The sum of pixels in the rectangle ABCD can be derived from the values of points A, B, C, and D, using the formula D - B - C + A. It is easier to understand this formula visually:
Calculating the sum of pixels step by step
You’ll notice that subtracting both B and C means that the area defined with A has been subtracted twice, so we need to add it back again.
Now you have a simple way to calculate the difference between the sums of pixel values of two rectangles. This is perfect for Haar-like features!
But how do you decide which of these features and in what sizes to use for finding faces in images? This is solved by a machine learning algorithm called boosting. Specifically, you will learn about AdaBoost, short for Adaptive Boosting.
AdaBoost
Boosting is based on the following question: “Can a set of weak learners create a single strong learner?” A weak learner (or weak classifier) is defined as a classifier that is only slightly better than random guessing.
In face detection, this means that a weak learner can classify a subregion of an image as a face or not-face only slightly better than random guessing. A strong learner is substantially better at picking faces from non-faces.
The power of boosting comes from combining many (thousands) of weak classifiers into a single strong classifier. In the Viola-Jones algorithm, each Haar-like feature represents a weak learner. To decide the type and size of a feature that goes into the final classifier, AdaBoost checks the performance of all classifiers that you supply to it.
To calculate the performance of a classifier, you evaluate it on all subregions of all the images used for training. Some subregions will produce a strong response in the classifier. Those will be classified as positives, meaning the classifier thinks it contains a human face.
Subregions that don’t produce a strong response don’t contain a human face, in the classifiers opinion. They will be classified as negatives.
The classifiers that performed well are given higher importance or weight. The final result is a strong classifier, also called a boosted classifier, that contains the best performing weak classifiers.
The algorithm is called adaptive because, as training progresses, it gives more emphasis on those images that were incorrectly classified.
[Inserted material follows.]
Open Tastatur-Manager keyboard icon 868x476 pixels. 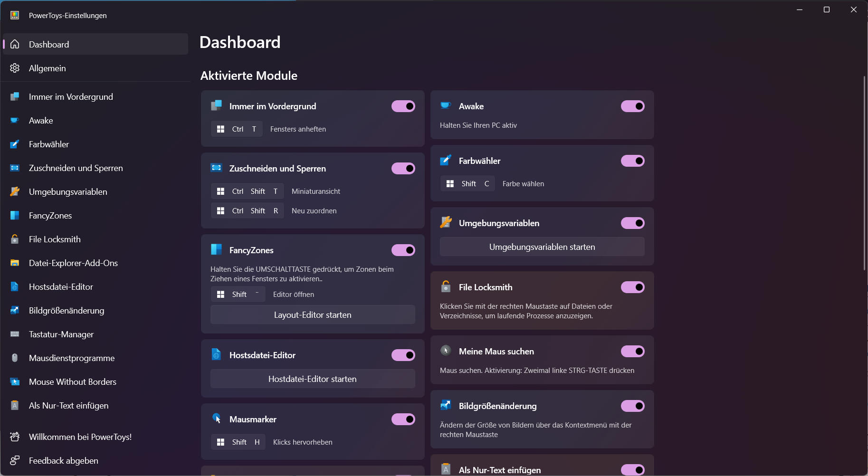[x=15, y=334]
The weak classifiers that perform better on these hard examples are weighted more strongly than others.
Let’s look at an example:
The blue and orange circles are samples that belong to different categories.
Imagine that you are supposed to classify blue and orange circles in the following image using a set of weak classifiers:
The first weak classifier classifies some of the blue circles correctly.
The first classifier you use captures some of the blue circles but misses the others. In the next iteration, you give more importance to the missed examples:
The missed blue samples are given more importance, indicated by size.
The second classifier that manages to correctly classify those examples will get a higher weight. Remember, if a weak classifier performs better, it will get a higher weight and thus higher chances to be included in the final, strong classifiers:
The second classifier captures the bigger blue circles.
Now you have managed to capture all of the blue circles, but incorrectly captured some of the orange circles. These incorrectly classified orange circles are given more importance in the next iteration:
The misclassified orange circles are given more importance, and others are reduced.
The final classifier manages to capture those orange circles correctly:
The third classifier captures the remaining orange circles.
To create a strong classifier, you combine all three classifiers to correctly classify all examples:
The final, strong classifier combines all three weak classifiers.
Using a variation of this process, Viola and Jones have evaluated hundreds of thousands of classifiers that specialize in finding faces in images. But it would be computationally expensive to run all these classifiers on every region in every image, so they created something called a classifier cascade.
Cascading Classifiers
The definition of a cascade is a series of waterfalls coming one after another. A similar concept is used in computer science to solve a complex problem with simple units. The problem here is reducing the number of computations for each image.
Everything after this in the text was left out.